A manuscript of the verse chronicle of Constantine Manasses, completed in 1312 or 1313 (Arundel MS 523) / British Library
By narrating imperial decline over the multiple reigns of complex and by no means alwaysincompetent rulers, Choniates expresses his personal political critique of the social order and the individual agents that brought ruin upon his world with the arrival of the Fourth Crusade. His is the most sustained Byzantine analysis of imperial decline.
After the sack of Constantinople in 1204, as historians engaged with foreign conquest and occupation and with the dashed expectations for imperial revival, they often approached contemporary events through the prism of a not-so-distant past. Like their predecessors, late Byzantine historians kept their distance from contemporary events, usually remaining in their accounts a step behind the most recent political developments. Despite that distance, their craft was deployed in eminently political ways. On occasion, as in the case of the retired emperor John Kantakouzenos (1347–1354), history took the form of a personal political apologia.
The Historiae of Laonikos Chalkokondyles, preserved in a 16th-century manuscript written on paper (Add MS 36670) / British Library, Public Domain
In other instances, however, as in the case of Laonikos Chalkokondyles (c. 1423–c. 1490), with whom the life of the Byzantine Empire effectively comes to an end in the 15th century, we see earlier methods reappear.

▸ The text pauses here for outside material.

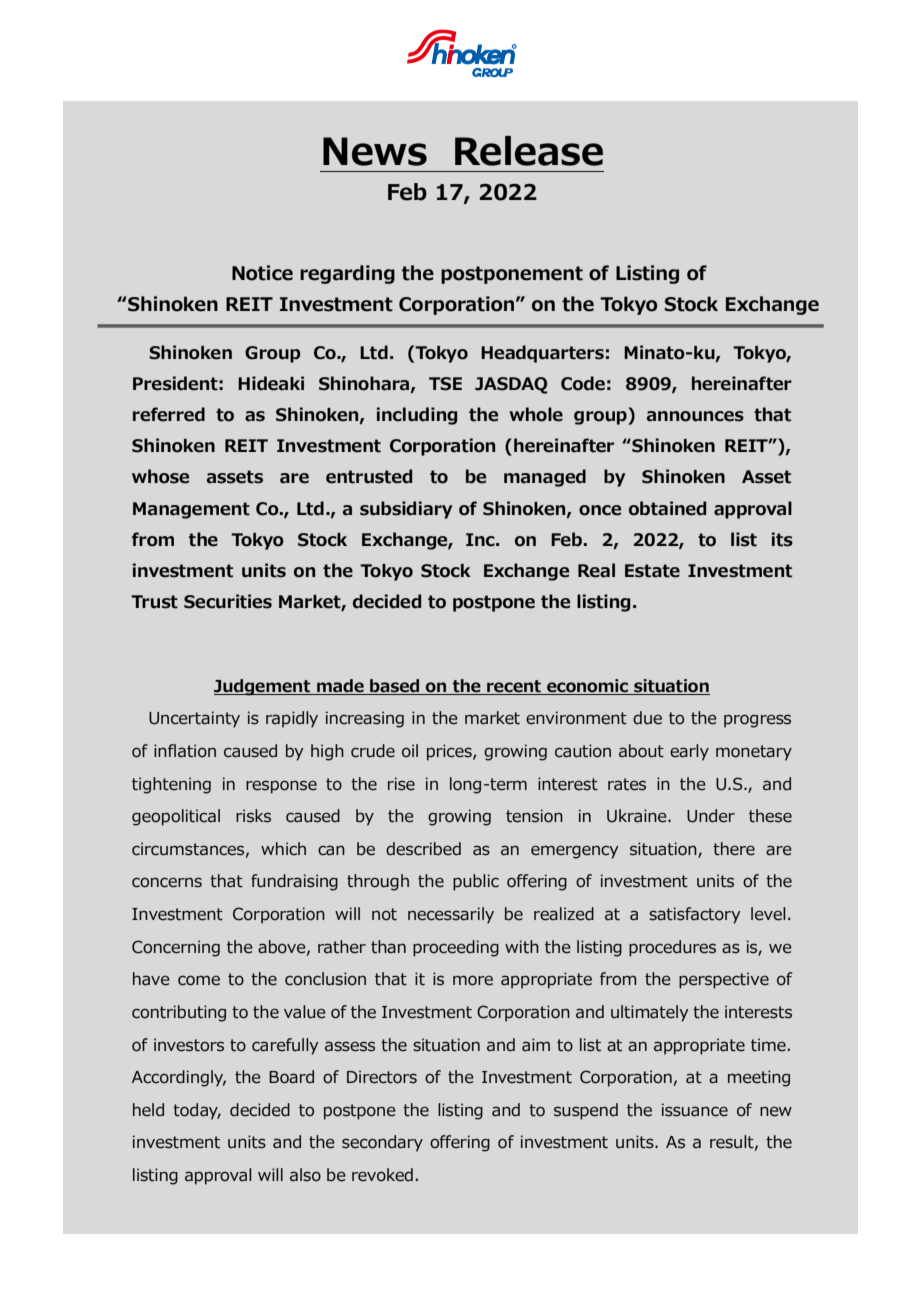  I want to click on necessarily, so click(451, 915).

Here the Byzantine perspective is abandoned for a Herodotean ethnographic sensibility that better relates the reality of a world riven by international rivalries that are much larger than the reality of the shrinking and soon-to-be extinct Byzantium. We come to the end with a return to the roots, an apposite development for the historiography of the medieval Byzantines, who with the collapse of their empire, now find themselves on the long path to Greek identity.